The Oklahoma City Thunder continue to put themselves in the center of nearly every league-wide conversation after pushing their record to 20–1, a start matched by only three other teams in NBA history. As the wins pile up, national analysts are beginning to measure this Thunder run not only against the rest of the league, but against basketball’s greatest teams.
Net Rating, Historic Starts and League Context
According to season-start data referenced this week by The Athletic, the Thunder once again lead the NBA in net rating, checking in at +15.2 through 21 games. That figure is 2.4 points per 100 possessions better than last year’s OKC team, which finished with the second-best net rating of the post-merger era, trailing only the legendary 1995–96 Chicago Bulls (+13.4).

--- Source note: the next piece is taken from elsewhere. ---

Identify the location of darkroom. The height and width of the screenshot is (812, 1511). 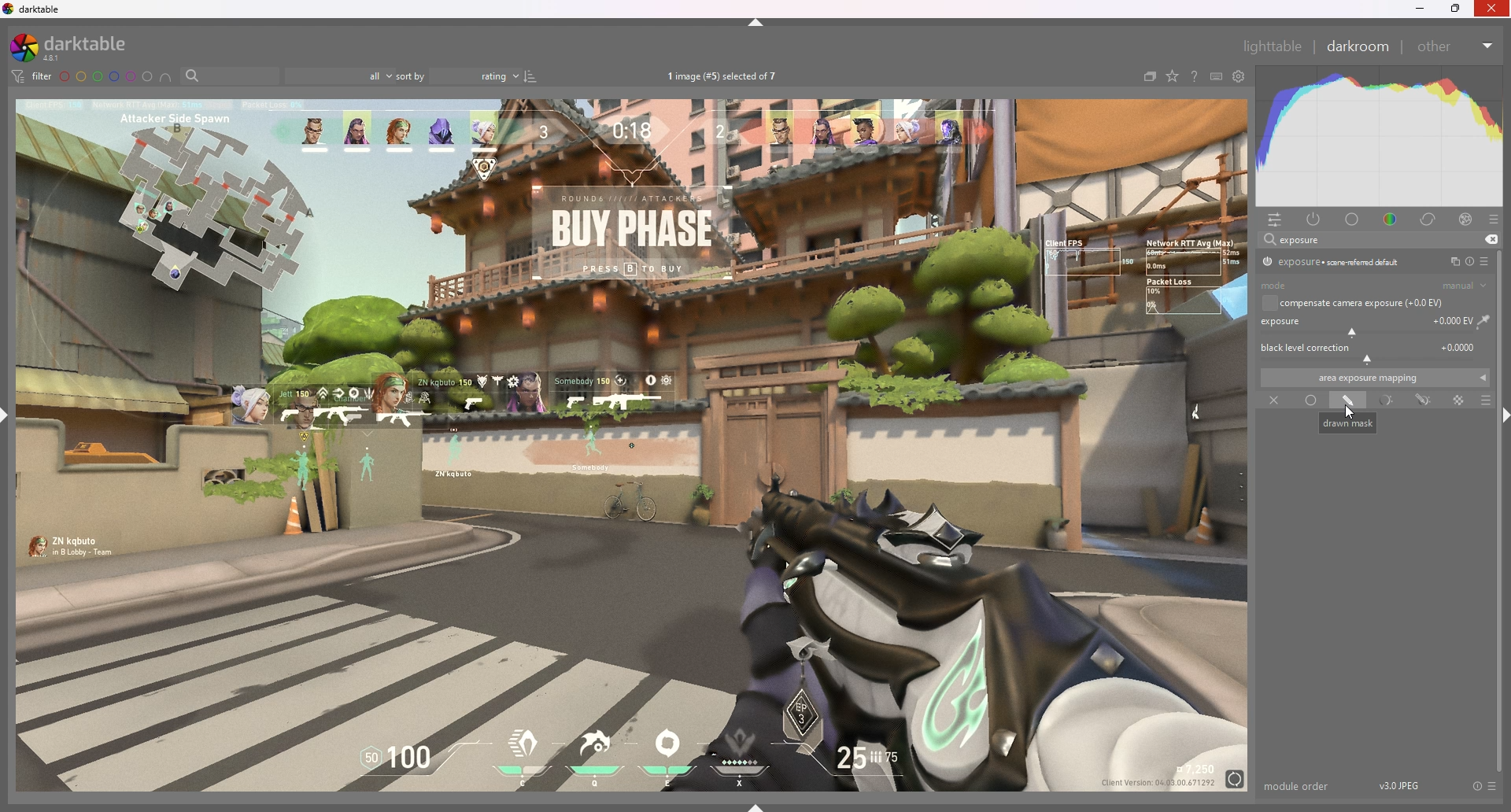
(1356, 46).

As The Athletic noted, OKC’s current 20–1 opening places them alongside:
- The 2015–16 Warriors
- The 1995–96 Bulls
- The 1967–68 76ers
as the only teams ever to win 20 of their first 21 games.
Streak at 12 — With Warriors Up Next
The Thunder’s 12-game winning streak will be tested Tuesday at Golden State. The Athletic’s Zach Harper broke down why OKC is entering that matchup as one of the hottest teams in league history and why their recent return of Jalen Williams only raises the ceiling.
Williams played his first game since July wrist procedures on Friday, finishing with 11 points, eight assists and four rebounds. Harper noted Williams’ timing looked expectedly rusty, but stressed that Oklahoma City just added “an All-NBA player to the league’s best defense” and “an All-Defensive-level athlete to a team already dominating everybody.”
He also joked the Thunder are so deep that “they should have to forfeit all their future first-round picks.”
The Path Ahead: How Long Can This Run Last?
Harper outlined a stretch where OKC could potentially tie or break its own franchise-record 15-game streak:
- Tuesday: at Golden State
- Friday: vs. Dallas
- Sunday: at Utah (potential streak-tying game)
If OKC continues winning into next week, the streak could extend into NBA Cup play, where matchups with Phoenix, the Lakers or the Spurs await.
Forecast Model: What Are the Odds?
On Monday, data analyst Neil Paine, writing on his Substack NBA forecast model, used Elo simulations to project how long the Thunder’s streak might continue:
- ~50% chance OKC wins three more straight
- 32% chance the streak survives the NBA Cup semifinal
- 1-in-178 chance of tying the 1971–72 Lakers’ 33-game record
Paine also noted that if OKC somehow matched that 33-game run, they would sit at 41–1 on Jan. 15, a pace even the 1996 Bulls and 2016 Warriors never reached.